Il ne s'agit pas là de prendre cette phrase au pied de la lettre, mais de l'analyser, reflétant une problématique plus complexe qu'il n'y parait. Cette phrase a pour objet de démontrer que la politique menée depuis des années au sein de la Police Nationale, encadre de plus en plus les interventions. Et c'est en partie, précisément, le rôle des instances dirigeantes de la police. Mais il est aussi de leur rôle que s'assurer de la sécurité des fonctionnaires Et là, peu de choses sont faites pour ceux qui prennent des risques.Si l'on excepte les unités spécialisées, telles que le RAID, la BRI... 90% des interventions sont faites par des services en tenue, la base du métier de policier. Je tiens à préciser que ce chiffre n'a pas d'origine statistique, mais a pour vocation de démontrer que la très grande majorité des risques, ce sont les policiers en tenue, qui les prennent. Eux qui sont les plus visibles, donc les cibles les plus faciles à atteindre, comme à Viry Chatillon la semaine dernière, ou en Corse. Et le cas d’espèce tend à vérifier ce qu'avancent mes collègues: il aura fallu un blessé grave pour que l'on pense à des tenues ignifugées ou des véhicules anti-caillassages.Comme si l'on découvrait ces problématiques.

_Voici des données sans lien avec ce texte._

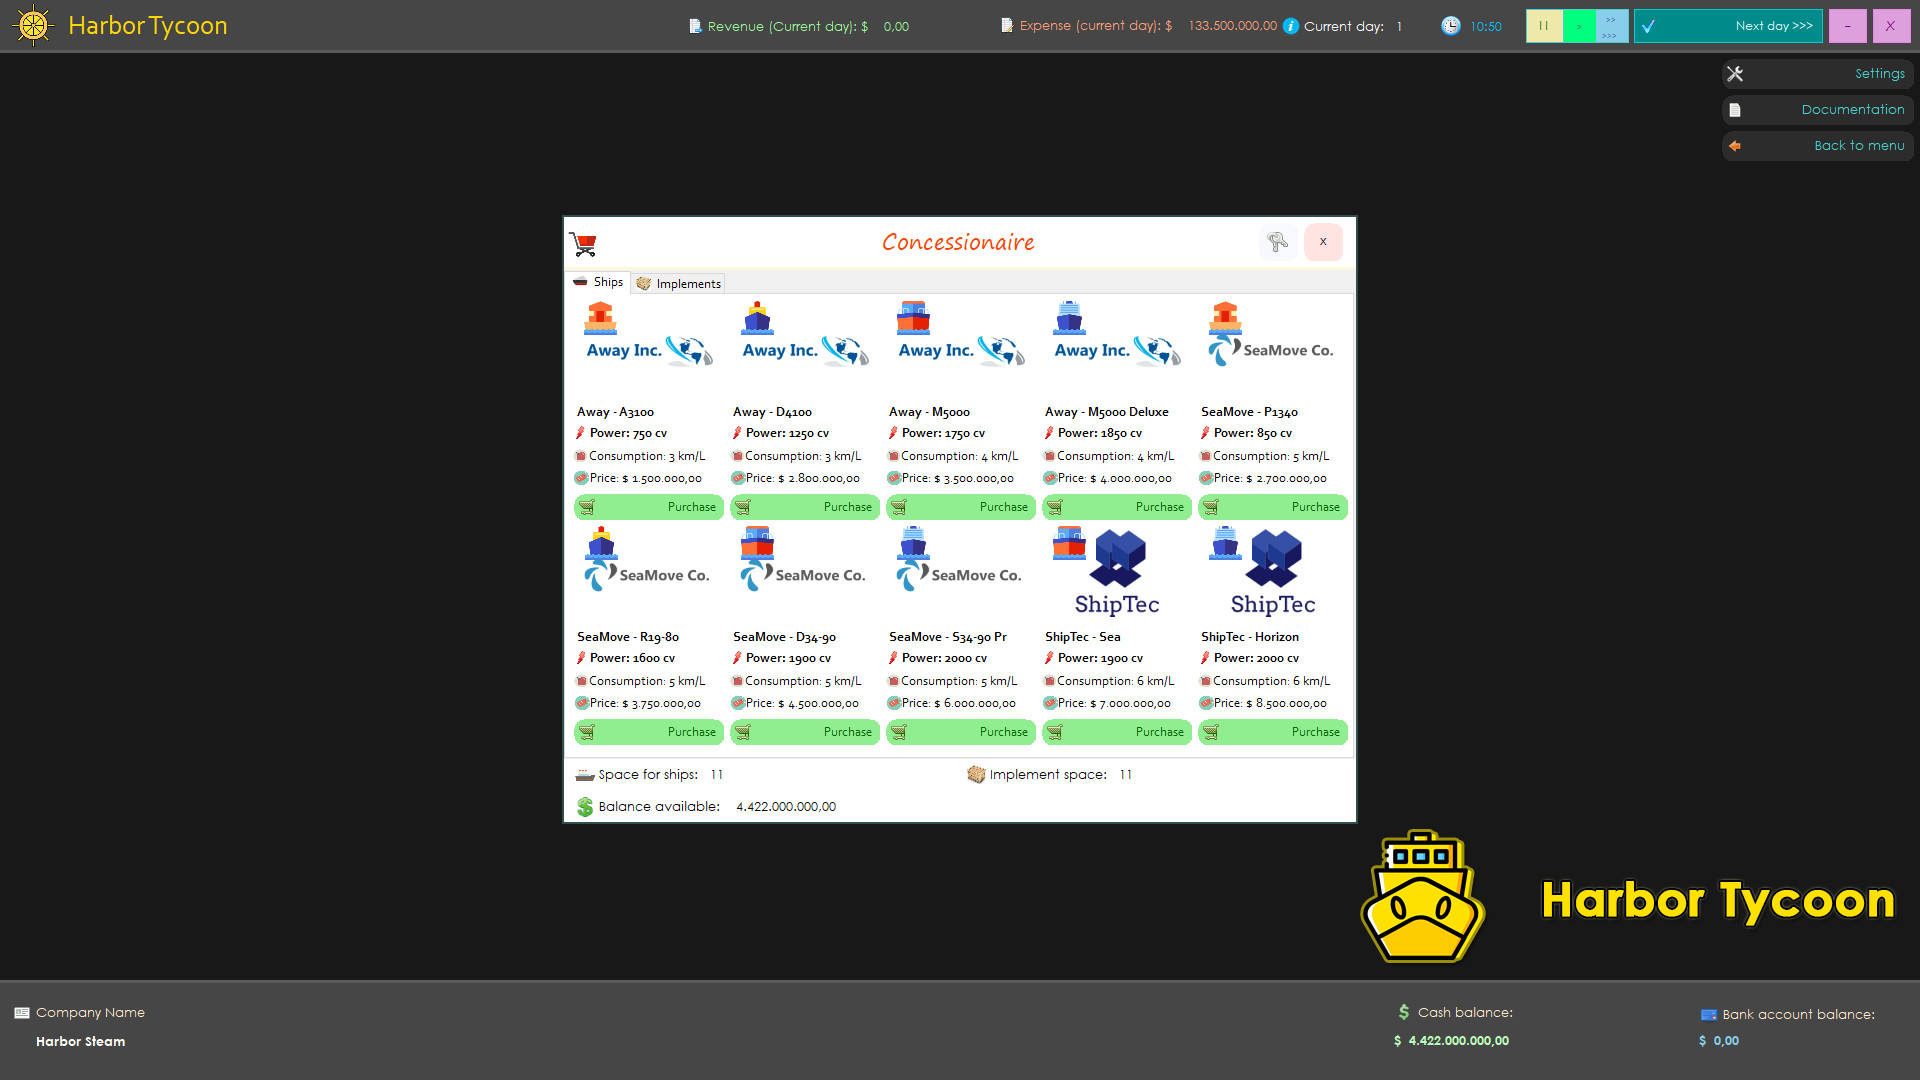Open Settings via the wrench icon
1920x1080 pixels.
pos(1735,73)
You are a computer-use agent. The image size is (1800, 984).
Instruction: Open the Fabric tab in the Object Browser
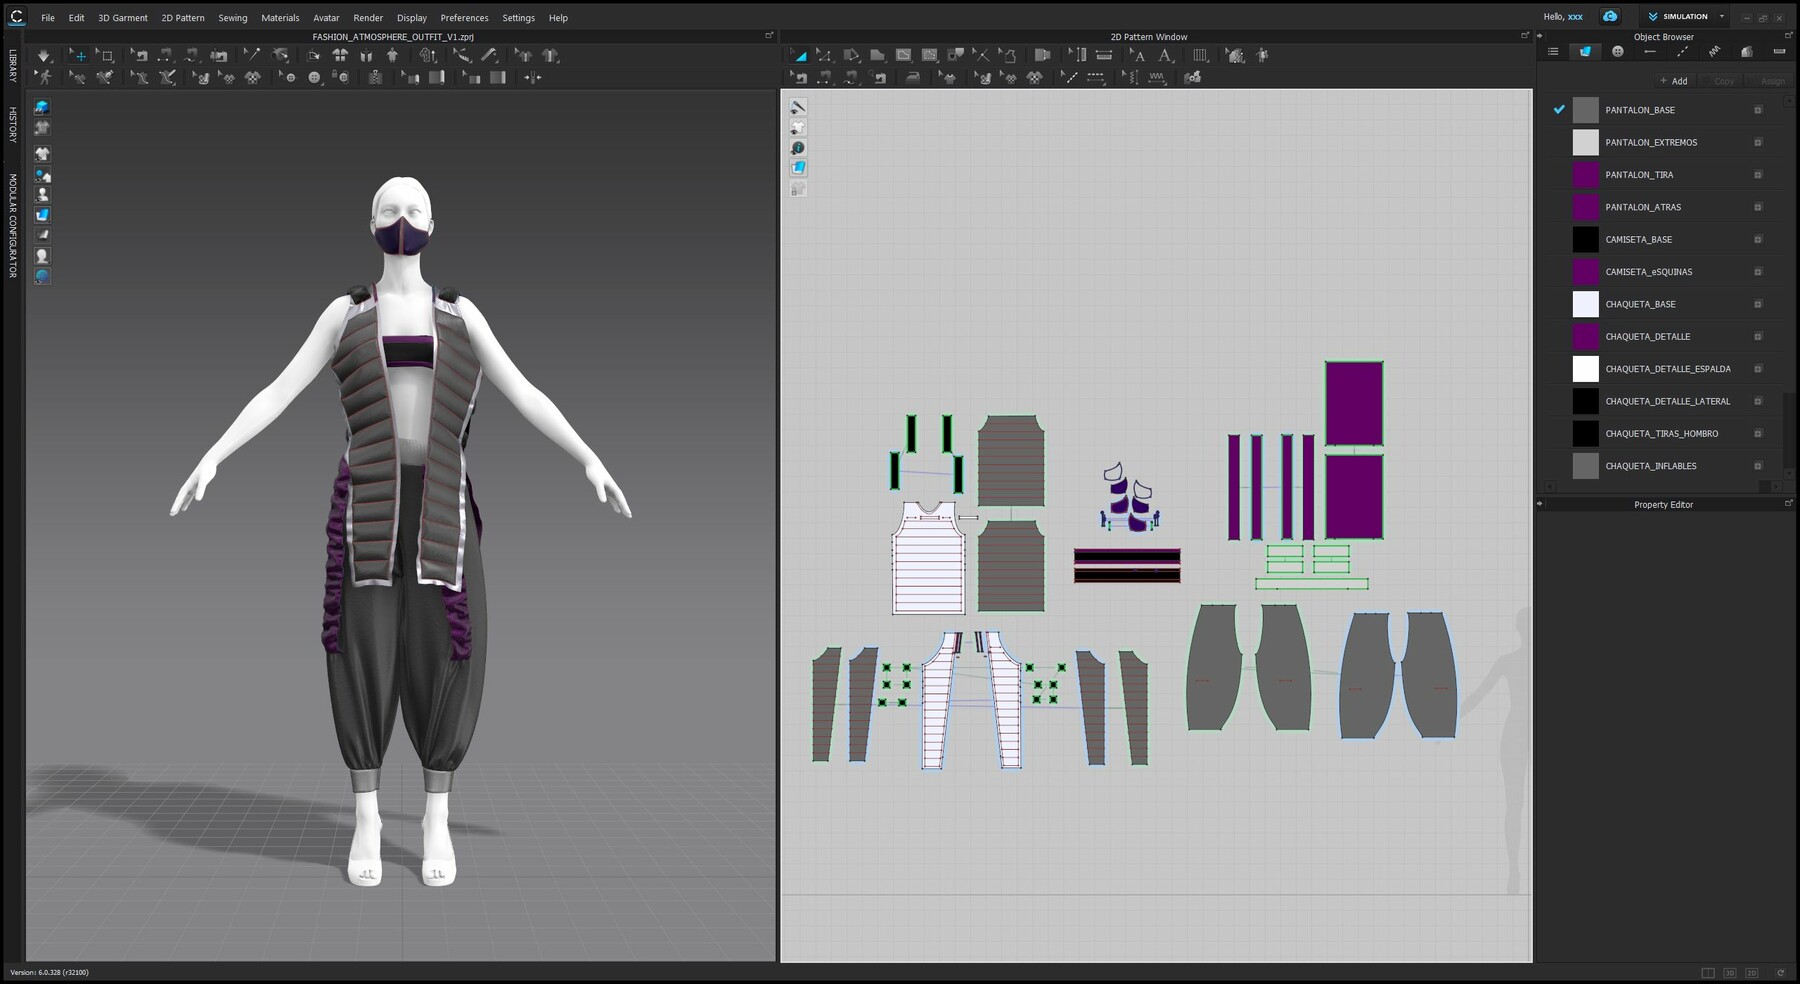(x=1585, y=51)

Et encore... l'on ne s'attaque pas à la nature du problème.Tuer un flic ne fait plus peur à certains! Comment peut-on pas ordonner l'interpellation immédiate (je pense notamment aux manifestations) de tous ceux qui jettent ces engins. Charge ensuite à la justice de qualifier comme il se doit ces faits-là.
Je noterai encore un point important: aucun coup de feu n'a été tiré par des policiers, alors même que ceux qui jetaient des engins incendiaires ne craignaient pas de tuer"! Alors-même que la légitime défense ne fait que peu de doute!
" pour les visites de Ministre ds les commissariats on a des balais de chiottes, 2 jours après plus rien"
Là encore, c'est quelque chose que tous les policiers ont pu constater. Lorsqu'une autorité se déplace, l'on trouve rapidement des moyens pour faire du cache-misère. Mais une fois l'autorité partie, l'on est très vite rattrapé par le quotidien.... Ce sont les conditions de travail qui sont ici visées, et les locaux délabrés ne sont pas rares, dans nos services. Les véhicules aux kilométrages dépassés, souvent en panne. L'on peut encore et toujours parler des effectifs; ceux-là même qui ont été réduits entre 2007 et 2012, dont les effets se font encore sentir. A l'origine, il s'agissait de remobiliser les policiers sur le terrain, et surtout les retirer de certaines tâches administratives. Mais, au final, c'est bien sur la voie publique qu'ils sont moins nombreux; alors même que les missions augmentent.
L'on a pris, depuis plusieurs mois, l'habitude de se focaliser sur le risque terroriste. Et tous les moyens ont été concentrés sur cette problématique. C'est normal dans une certaine mesure, et surtout compréhensible. Mais, durant tout ce temps, l'on a oublié que les problème de sécurité, au quotidien, persistent. Et que, toujours et encore, certains quartiers vivent au rythme des trafics et des actes de délinquance tels que les vols portière, qui pourrissent la vie quotidienne des habitants. Et là aussi, les problèmes de moyen se font ressentir.
A ce jour, nous ne faisons que trop souvent "bricoler" pour passer les carences que nous vivons au quotidien. Et de sorte, nos services ne fonctionnent encore que par la bonne volonté de ceux qui s'investissent.
Pour autant, nous serons là, demain, et effectuerons nos missions comme on nous le demande.
Mais à quel prix?
Il est grand temps que tous nos syndicats s'unissent; qu'ils s'agisse de justice, de police. Tous doivent travailler ensemble sur un socle commun, minimum fondamental à un fonctionnement efficace de nos institutions.Tant que cela ne se fera pas, nous serons tous perdants. Et, au premier rang, les administrés dans leur globalité.